An efficient Top K algorithm with implementation in C# for LINQ
The LINQ library currently does not have a dedicated top K implementation. Programs usually use the OrderBy function followed by the Take function. For N items, an efficient sort algorithm would scale O(n) in space and O(n log n) in time. Since we are counting the top K, I believe that we could devise an algorithm that scales O(K) in space.
Among all the sorting algorithms that I am familiar, the heapsort algorithm came to my mind first. A Heap has a tree-like data structure that can often be implemented using an array. A heap can either be a max-heap or a min-heap. In the case of min-heap, the minimum element of at the root of the tree and all the child elements are greater than their parents.
Binary heap is a special case of heap. A binary min-heap has the following characteristics:
- find-min takes O(1) time.
- delete-min takes O(log n) time.
- insert takes O(log n) time.
So here is how I implement my top K algorithm:
- Create a heap with an array of size K.
- Insert items into the heap until the heap reaches its capacity. This takes K O(log K) time.
- For each the remaining elements, if an element is greater than find-min of the heap, do a delete-min and then insert the element into the heap.
- Then we repeated delete-min until the heap is empty and arrange the deleted element in reverse order and we get our top 10 list.
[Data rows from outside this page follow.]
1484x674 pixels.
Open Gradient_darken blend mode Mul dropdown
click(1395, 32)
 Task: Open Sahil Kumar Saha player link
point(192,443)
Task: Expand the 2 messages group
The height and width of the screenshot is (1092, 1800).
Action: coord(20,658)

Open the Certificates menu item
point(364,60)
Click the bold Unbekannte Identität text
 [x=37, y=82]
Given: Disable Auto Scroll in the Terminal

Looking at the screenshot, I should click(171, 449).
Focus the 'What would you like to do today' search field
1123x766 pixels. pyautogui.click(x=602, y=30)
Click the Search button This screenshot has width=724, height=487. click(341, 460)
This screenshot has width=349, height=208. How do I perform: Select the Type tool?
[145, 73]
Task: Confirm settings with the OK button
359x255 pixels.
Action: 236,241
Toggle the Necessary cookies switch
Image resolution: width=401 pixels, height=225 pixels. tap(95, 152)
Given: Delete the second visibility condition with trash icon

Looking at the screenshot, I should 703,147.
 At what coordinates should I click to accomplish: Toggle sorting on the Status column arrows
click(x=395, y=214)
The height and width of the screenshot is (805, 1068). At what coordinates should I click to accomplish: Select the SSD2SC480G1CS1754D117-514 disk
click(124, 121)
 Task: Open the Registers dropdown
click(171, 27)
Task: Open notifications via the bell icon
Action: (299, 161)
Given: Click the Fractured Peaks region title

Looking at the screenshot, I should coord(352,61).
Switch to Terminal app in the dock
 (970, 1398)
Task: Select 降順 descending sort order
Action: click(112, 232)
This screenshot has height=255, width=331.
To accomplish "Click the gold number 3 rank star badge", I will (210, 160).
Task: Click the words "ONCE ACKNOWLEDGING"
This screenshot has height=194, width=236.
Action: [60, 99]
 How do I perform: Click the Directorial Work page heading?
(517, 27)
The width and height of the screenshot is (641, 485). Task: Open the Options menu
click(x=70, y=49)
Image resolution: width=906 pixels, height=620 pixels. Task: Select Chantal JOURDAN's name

The time it takes to find top K items from an N item list is:
O(N) * t1 + O((K + log N - log K) * log K) * t2
Here t1 is the time to compare an element in step 3 to find-min and t2 is the combined time of delete-min and the subsequent insert. So this algorithm is much more efficient that a call to OrderBy followed by a call to Take.
I have checked-in my implementation to my Sky LINQ project. The LINQ Top and Bottom is at in LinqExt.cs. The internal binary heap implementation is in BinaryHeap.cs. The LINQ example can be found in HeapSort.cs. The Sky Log example has also been updated to use the efficient Top K algorithm.
Note that this algorithm combined OrderBy and Take by GroupBy itself still uses O(N) splace where N is number of groups. There are probabilistic approximation algorithms that can be used to further alleviate memory foot print. That is something I could try in the future.